#### BRIEF:
Return a copy of every line in the records that includes the word "computer".

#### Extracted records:
-=-=-=-=-
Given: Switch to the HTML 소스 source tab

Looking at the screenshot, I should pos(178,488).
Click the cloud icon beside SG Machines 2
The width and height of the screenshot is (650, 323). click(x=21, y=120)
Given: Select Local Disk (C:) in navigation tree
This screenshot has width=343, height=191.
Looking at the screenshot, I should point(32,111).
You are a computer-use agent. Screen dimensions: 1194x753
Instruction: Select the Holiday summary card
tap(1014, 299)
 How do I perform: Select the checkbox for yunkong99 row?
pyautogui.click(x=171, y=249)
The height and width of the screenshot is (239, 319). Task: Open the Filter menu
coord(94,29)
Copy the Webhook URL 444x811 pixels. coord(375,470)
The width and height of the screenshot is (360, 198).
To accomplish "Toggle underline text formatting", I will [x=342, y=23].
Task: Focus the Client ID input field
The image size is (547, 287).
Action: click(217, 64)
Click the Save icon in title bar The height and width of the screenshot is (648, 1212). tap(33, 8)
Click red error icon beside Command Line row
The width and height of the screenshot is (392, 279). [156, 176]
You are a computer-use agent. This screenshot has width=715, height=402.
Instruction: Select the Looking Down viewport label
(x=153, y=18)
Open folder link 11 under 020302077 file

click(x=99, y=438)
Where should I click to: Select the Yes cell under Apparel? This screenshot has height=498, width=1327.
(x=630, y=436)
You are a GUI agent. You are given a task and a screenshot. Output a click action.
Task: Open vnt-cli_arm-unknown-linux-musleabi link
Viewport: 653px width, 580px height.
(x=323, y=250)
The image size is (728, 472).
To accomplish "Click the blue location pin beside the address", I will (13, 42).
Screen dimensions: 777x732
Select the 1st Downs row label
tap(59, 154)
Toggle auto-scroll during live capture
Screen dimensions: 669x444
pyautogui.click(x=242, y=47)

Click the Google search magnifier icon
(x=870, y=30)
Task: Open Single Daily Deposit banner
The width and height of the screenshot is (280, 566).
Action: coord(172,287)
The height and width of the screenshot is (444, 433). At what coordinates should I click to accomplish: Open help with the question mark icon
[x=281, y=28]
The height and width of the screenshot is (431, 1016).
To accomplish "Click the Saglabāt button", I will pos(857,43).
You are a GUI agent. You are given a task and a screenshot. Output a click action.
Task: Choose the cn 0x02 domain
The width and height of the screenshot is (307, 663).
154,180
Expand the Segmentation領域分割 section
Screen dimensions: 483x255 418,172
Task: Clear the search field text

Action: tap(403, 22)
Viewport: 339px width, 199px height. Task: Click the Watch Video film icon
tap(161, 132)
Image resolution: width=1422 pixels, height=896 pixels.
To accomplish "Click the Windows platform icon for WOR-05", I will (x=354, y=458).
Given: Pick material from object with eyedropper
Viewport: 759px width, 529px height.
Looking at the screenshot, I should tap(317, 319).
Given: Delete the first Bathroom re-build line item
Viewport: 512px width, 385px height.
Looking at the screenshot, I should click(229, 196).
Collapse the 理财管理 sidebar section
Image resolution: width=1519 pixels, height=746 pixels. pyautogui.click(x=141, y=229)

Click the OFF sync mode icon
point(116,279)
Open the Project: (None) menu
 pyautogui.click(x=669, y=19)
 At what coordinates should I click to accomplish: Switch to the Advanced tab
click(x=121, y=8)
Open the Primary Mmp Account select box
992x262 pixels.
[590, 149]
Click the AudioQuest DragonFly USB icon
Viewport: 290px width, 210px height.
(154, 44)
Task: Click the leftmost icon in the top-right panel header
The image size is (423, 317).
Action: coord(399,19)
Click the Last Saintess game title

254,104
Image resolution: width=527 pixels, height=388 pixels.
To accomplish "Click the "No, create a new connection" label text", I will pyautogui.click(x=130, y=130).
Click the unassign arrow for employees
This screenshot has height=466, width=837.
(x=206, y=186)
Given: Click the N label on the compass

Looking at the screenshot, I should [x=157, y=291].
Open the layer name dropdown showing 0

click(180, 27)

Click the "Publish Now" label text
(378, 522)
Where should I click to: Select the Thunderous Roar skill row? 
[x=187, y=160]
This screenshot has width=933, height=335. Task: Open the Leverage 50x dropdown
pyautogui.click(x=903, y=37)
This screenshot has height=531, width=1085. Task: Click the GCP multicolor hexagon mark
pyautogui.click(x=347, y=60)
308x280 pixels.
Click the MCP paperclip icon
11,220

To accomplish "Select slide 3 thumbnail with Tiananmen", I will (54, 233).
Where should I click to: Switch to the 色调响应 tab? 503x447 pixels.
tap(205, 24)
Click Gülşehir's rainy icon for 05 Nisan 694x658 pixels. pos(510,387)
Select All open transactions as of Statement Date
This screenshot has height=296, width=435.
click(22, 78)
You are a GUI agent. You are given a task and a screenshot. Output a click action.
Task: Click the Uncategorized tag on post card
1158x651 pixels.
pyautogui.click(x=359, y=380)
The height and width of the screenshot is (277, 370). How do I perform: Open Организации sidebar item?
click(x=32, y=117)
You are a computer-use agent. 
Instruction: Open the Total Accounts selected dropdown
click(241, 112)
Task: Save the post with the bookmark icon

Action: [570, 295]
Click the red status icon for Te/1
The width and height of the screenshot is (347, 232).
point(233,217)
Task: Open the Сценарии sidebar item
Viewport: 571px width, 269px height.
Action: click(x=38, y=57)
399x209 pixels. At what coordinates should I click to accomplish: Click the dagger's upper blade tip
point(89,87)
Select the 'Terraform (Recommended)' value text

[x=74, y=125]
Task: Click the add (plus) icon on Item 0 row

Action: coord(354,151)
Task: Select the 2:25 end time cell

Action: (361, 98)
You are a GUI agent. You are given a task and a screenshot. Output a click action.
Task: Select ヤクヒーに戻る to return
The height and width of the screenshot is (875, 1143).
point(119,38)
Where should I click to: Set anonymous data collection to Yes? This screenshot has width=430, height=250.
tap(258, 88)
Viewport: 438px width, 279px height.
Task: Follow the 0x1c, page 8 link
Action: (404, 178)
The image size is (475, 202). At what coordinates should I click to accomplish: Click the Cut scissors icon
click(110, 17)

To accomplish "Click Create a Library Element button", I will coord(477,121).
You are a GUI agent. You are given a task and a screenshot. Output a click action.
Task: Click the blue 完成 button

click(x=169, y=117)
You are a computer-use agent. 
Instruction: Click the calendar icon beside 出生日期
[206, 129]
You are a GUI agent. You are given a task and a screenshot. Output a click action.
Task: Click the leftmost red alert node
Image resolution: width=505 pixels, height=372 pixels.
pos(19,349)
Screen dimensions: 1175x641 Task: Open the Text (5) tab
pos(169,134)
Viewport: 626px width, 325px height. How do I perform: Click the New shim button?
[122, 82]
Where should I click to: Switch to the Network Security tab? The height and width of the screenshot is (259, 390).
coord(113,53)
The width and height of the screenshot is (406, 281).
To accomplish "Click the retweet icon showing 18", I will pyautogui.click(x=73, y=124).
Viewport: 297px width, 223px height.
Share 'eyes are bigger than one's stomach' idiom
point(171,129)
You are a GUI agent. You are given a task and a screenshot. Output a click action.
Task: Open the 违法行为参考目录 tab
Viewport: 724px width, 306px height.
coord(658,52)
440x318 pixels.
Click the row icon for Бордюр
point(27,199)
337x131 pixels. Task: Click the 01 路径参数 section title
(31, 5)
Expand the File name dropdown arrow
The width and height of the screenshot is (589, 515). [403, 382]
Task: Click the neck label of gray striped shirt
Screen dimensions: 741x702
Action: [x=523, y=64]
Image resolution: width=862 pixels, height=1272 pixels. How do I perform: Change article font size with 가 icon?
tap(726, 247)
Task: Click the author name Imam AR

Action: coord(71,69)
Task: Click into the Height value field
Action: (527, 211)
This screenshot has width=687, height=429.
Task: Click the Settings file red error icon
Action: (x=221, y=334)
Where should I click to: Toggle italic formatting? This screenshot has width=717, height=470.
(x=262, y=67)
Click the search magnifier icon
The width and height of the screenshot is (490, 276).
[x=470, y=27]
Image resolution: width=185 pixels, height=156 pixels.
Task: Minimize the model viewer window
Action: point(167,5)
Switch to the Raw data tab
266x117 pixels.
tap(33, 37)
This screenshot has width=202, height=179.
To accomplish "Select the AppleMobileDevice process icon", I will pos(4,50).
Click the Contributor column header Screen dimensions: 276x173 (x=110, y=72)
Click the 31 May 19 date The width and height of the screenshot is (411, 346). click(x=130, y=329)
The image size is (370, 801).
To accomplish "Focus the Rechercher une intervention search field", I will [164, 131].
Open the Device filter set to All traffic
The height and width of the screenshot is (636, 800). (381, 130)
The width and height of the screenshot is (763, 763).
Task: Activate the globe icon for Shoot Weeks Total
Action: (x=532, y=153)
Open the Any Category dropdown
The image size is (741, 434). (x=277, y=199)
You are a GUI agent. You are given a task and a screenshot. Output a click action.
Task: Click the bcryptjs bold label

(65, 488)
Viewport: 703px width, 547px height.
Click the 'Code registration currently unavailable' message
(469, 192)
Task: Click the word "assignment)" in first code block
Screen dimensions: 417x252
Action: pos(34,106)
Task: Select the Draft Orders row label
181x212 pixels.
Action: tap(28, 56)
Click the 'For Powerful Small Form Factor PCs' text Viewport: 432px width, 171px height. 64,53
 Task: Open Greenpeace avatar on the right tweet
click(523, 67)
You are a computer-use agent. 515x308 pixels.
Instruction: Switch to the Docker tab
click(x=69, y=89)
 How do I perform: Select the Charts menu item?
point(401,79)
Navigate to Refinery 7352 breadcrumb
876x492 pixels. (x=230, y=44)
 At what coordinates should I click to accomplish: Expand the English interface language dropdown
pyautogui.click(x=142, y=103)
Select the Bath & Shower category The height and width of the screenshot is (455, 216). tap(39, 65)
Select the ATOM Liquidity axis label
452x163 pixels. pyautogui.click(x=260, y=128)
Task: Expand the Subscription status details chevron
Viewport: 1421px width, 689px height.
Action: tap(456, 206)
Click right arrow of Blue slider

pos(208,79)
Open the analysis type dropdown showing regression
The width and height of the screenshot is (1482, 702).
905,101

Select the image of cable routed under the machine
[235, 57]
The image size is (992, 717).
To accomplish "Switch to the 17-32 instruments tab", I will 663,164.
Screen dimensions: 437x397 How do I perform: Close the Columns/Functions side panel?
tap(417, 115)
-=-=-=-=-
#### SOLUTION FOR THIS PROBLEM:
You are a computer-use agent. Screen dimensions: 1194x753
You are a computer-use agent. This screenshot has width=715, height=402.
You are a computer-use agent. 
You are a computer-use agent. 
You are a computer-use agent. 515x308 pixels.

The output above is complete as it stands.